◆ **Challenge**
Recast all the items below as a JSON list of strings, one string per line, leaving out blank lines.

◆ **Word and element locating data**

:::::

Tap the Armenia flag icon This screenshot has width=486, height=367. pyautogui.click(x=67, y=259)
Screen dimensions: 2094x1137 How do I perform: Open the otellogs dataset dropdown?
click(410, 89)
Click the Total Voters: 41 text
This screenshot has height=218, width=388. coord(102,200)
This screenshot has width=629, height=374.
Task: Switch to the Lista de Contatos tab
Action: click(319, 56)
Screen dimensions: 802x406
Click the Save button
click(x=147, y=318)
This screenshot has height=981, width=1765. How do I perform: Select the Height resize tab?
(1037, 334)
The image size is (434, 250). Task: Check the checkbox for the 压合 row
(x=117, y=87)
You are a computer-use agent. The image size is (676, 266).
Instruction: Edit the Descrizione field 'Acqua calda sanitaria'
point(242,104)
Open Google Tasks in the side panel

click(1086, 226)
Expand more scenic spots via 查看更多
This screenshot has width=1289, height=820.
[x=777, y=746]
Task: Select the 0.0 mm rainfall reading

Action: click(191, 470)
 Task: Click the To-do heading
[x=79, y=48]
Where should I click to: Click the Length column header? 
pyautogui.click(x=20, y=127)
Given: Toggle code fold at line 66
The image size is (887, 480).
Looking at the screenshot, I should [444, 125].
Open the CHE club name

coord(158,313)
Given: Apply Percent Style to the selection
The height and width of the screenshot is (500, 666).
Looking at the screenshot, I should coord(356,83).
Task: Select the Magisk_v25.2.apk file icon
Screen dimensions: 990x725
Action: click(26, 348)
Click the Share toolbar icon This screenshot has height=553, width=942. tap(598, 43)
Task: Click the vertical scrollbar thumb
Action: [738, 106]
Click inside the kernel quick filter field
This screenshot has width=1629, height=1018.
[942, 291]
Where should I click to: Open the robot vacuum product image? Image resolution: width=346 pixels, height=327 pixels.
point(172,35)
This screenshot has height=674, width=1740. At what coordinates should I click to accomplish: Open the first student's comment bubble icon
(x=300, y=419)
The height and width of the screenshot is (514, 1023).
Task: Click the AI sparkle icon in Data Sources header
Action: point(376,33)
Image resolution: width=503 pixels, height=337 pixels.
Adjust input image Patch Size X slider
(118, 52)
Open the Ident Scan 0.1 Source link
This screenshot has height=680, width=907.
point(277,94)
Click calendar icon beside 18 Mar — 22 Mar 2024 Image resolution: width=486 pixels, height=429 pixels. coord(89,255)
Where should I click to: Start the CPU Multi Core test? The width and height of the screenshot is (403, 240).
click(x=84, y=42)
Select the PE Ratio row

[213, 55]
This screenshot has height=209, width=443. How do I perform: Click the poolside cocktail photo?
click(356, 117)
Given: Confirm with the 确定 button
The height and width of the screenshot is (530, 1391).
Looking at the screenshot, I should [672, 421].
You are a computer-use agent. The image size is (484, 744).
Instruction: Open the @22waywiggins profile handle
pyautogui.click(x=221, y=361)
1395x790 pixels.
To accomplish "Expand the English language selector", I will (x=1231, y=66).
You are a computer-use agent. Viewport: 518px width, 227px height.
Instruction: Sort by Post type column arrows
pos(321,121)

:::::

◆ **Solution below**
[
  "Tap the Armenia flag icon This screenshot has width=486, height=367. pyautogui.click(x=67, y=259)",
  "Screen dimensions: 2094x1137 How do I perform: Open the otellogs dataset dropdown?",
  "click(410, 89)",
  "Click the Total Voters: 41 text",
  "This screenshot has height=218, width=388. coord(102,200)",
  "This screenshot has width=629, height=374.",
  "Task: Switch to the Lista de Contatos tab",
  "Action: click(319, 56)",
  "Screen dimensions: 802x406",
  "Click the Save button",
  "click(x=147, y=318)",
  "This screenshot has height=981, width=1765. How do I perform: Select the Height resize tab?",
  "(1037, 334)",
  "The image size is (434, 250). Task: Check the checkbox for the 压合 row",
  "(x=117, y=87)",
  "You are a computer-use agent. The image size is (676, 266).",
  "Instruction: Edit the Descrizione field 'Acqua calda sanitaria'",
  "point(242,104)",
  "Open Google Tasks in the side panel",
  "click(1086, 226)",
  "Expand more scenic spots via 查看更多",
  "This screenshot has width=1289, height=820.",
  "[x=777, y=746]",
  "Task: Select the 0.0 mm rainfall reading",
  "Action: click(191, 470)",
  " Task: Click the To-do heading",
  "[x=79, y=48]",
  "Where should I click to: Click the Length column header? ",
  "pyautogui.click(x=20, y=127)",
  "Given: Toggle code fold at line 66",
  "The image size is (887, 480).",
  "Looking at the screenshot, I should [444, 125].",
  "Open the CHE club name",
  "coord(158,313)",
  "Given: Apply Percent Style to the selection",
  "The height and width of the screenshot is (500, 666).",
  "Looking at the screenshot, I should coord(356,83).",
  "Task: Select the Magisk_v25.2.apk file icon",
  "Screen dimensions: 990x725",
  "Action: click(26, 348)",
  "Click the Share toolbar icon This screenshot has height=553, width=942. tap(598, 43)",
  "Task: Click the vertical scrollbar thumb",
  "Action: [738, 106]",
  "Click inside the kernel quick filter field",
  "This screenshot has width=1629, height=1018.",
  "[942, 291]",
  "Where should I click to: Open the robot vacuum product image? Image resolution: width=346 pixels, height=327 pixels.",
  "point(172,35)",
  "This screenshot has height=674, width=1740. At what coordinates should I click to accomplish: Open the first student's comment bubble icon",
  "(x=300, y=419)",
  "The height and width of the screenshot is (514, 1023).",
  "Task: Click the AI sparkle icon in Data Sources header",
  "Action: point(376,33)",
  "Image resolution: width=503 pixels, height=337 pixels.",
  "Adjust input image Patch Size X slider",
  "(118, 52)",
  "Open the Ident Scan 0.1 Source link",
  "This screenshot has height=680, width=907.",
  "point(277,94)",
  "Click calendar icon beside 18 Mar — 22 Mar 2024 Image resolution: width=486 pixels, height=429 pixels. coord(89,255)",
  "Where should I click to: Start the CPU Multi Core test? The width and height of the screenshot is (403, 240).",
  "click(x=84, y=42)",
  "Select the PE Ratio row",
  "[213, 55]",
  "This screenshot has height=209, width=443. How do I perform: Click the poolside cocktail photo?",
  "click(356, 117)",
  "Given: Confirm with the 确定 button",
  "The height and width of the screenshot is (530, 1391).",
  "Looking at the screenshot, I should [672, 421].",
  "You are a computer-use agent. The image size is (484, 744).",
  "Instruction: Open the @22waywiggins profile handle",
  "pyautogui.click(x=221, y=361)",
  "1395x790 pixels.",
  "To accomplish \"Expand the English language selector\", I will (x=1231, y=66).",
  "You are a computer-use agent. Viewport: 518px width, 227px height.",
  "Instruction: Sort by Post type column arrows",
  "pos(321,121)"
]